EXERCISE REQUIREMENTS | Going through the data below, copy out each line where the word "green" shows up.

DATA PROVIDED |
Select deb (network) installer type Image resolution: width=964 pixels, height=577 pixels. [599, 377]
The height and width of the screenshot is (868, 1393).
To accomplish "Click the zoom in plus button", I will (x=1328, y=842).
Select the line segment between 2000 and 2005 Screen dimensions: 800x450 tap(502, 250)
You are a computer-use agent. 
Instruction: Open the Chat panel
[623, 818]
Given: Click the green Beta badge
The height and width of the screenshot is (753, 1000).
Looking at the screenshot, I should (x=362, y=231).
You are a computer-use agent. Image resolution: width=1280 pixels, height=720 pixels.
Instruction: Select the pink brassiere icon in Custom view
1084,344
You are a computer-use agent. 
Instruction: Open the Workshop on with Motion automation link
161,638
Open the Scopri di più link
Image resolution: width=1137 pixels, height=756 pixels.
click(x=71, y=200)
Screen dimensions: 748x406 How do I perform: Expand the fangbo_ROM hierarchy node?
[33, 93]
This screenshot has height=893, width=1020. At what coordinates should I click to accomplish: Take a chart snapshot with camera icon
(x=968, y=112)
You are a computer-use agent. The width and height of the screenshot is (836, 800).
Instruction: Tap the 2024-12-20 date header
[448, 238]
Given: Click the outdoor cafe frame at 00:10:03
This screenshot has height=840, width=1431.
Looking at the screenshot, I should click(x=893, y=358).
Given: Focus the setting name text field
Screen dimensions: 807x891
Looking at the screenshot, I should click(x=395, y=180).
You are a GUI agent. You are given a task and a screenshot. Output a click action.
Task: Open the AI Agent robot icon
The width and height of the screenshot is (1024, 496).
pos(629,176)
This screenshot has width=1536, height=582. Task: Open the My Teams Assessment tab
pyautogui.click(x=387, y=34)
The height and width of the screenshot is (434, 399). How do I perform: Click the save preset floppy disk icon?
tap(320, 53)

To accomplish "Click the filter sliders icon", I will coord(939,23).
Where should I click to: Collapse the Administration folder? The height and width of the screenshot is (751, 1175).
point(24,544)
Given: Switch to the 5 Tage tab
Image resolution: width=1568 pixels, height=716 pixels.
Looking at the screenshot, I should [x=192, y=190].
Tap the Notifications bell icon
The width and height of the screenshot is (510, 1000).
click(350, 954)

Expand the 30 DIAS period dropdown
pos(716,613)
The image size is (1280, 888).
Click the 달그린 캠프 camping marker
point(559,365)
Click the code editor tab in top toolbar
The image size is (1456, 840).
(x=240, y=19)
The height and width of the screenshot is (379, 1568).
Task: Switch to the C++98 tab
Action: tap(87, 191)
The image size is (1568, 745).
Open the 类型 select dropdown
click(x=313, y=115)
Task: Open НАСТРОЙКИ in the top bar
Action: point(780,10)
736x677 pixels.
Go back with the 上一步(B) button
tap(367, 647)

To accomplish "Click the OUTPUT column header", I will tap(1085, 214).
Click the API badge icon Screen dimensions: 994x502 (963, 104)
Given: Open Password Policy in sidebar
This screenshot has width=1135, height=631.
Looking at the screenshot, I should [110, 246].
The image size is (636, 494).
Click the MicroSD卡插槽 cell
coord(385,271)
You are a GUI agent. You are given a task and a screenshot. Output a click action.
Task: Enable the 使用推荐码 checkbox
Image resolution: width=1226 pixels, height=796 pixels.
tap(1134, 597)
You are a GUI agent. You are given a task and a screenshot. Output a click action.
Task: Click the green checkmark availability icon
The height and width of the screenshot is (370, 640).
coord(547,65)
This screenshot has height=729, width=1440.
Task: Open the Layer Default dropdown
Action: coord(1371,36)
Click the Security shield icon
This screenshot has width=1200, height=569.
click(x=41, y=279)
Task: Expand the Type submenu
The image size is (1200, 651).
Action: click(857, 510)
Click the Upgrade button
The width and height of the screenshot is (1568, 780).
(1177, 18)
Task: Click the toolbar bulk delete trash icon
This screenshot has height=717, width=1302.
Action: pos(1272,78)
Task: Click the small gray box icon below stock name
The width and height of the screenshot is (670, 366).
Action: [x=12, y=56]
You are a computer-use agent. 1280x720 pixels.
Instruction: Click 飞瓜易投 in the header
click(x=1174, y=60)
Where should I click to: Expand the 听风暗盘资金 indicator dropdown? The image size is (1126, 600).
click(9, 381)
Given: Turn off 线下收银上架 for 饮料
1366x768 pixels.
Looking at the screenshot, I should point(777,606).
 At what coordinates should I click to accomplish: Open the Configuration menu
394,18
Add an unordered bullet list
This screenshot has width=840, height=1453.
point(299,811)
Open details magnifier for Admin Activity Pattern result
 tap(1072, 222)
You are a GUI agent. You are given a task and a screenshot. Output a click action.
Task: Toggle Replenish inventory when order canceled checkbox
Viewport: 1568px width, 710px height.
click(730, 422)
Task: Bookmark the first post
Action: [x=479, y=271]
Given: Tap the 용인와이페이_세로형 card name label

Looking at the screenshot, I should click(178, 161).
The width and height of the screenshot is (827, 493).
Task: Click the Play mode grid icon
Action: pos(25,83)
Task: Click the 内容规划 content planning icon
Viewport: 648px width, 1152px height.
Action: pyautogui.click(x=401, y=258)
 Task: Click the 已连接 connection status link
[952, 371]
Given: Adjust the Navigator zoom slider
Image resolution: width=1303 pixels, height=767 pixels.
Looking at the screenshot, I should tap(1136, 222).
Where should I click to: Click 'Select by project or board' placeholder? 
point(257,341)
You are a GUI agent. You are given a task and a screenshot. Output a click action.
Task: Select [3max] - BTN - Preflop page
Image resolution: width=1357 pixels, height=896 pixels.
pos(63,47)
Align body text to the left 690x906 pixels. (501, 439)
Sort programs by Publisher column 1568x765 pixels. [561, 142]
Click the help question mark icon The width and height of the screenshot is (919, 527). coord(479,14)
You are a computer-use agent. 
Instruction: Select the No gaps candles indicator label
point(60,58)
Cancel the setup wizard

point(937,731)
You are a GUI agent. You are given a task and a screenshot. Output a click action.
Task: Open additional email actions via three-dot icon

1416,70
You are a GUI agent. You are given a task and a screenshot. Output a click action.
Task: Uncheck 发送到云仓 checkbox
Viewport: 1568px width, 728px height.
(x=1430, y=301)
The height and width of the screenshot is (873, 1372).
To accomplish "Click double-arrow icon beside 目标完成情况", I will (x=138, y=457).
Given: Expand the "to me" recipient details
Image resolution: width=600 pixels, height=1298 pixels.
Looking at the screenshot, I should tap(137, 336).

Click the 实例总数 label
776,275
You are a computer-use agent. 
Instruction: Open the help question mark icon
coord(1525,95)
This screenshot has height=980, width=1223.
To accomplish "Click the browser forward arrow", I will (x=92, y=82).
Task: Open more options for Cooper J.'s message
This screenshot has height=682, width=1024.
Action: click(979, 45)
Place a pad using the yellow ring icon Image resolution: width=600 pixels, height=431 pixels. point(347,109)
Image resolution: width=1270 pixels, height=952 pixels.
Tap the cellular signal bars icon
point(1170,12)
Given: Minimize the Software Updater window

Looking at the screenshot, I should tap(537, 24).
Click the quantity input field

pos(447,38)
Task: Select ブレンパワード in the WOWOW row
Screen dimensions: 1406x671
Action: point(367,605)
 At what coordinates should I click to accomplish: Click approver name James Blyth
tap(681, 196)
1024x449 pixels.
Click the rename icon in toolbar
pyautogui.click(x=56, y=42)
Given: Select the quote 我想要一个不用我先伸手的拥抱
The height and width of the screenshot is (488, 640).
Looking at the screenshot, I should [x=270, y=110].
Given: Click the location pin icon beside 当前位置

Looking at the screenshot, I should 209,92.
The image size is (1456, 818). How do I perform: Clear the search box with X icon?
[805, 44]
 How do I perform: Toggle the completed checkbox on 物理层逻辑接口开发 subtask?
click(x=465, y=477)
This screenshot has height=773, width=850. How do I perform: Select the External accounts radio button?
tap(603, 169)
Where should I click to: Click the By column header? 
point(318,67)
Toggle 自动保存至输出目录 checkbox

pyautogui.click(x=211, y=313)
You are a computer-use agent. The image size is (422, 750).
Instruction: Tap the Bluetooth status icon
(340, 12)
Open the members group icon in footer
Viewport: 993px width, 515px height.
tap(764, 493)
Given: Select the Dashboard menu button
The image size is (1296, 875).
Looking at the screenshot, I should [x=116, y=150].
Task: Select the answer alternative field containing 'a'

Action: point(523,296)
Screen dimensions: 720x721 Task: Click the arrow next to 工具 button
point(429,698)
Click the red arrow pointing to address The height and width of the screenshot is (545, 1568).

TASK SOLUTION |
Given: Click the green Beta badge
Task: Click the green checkmark availability icon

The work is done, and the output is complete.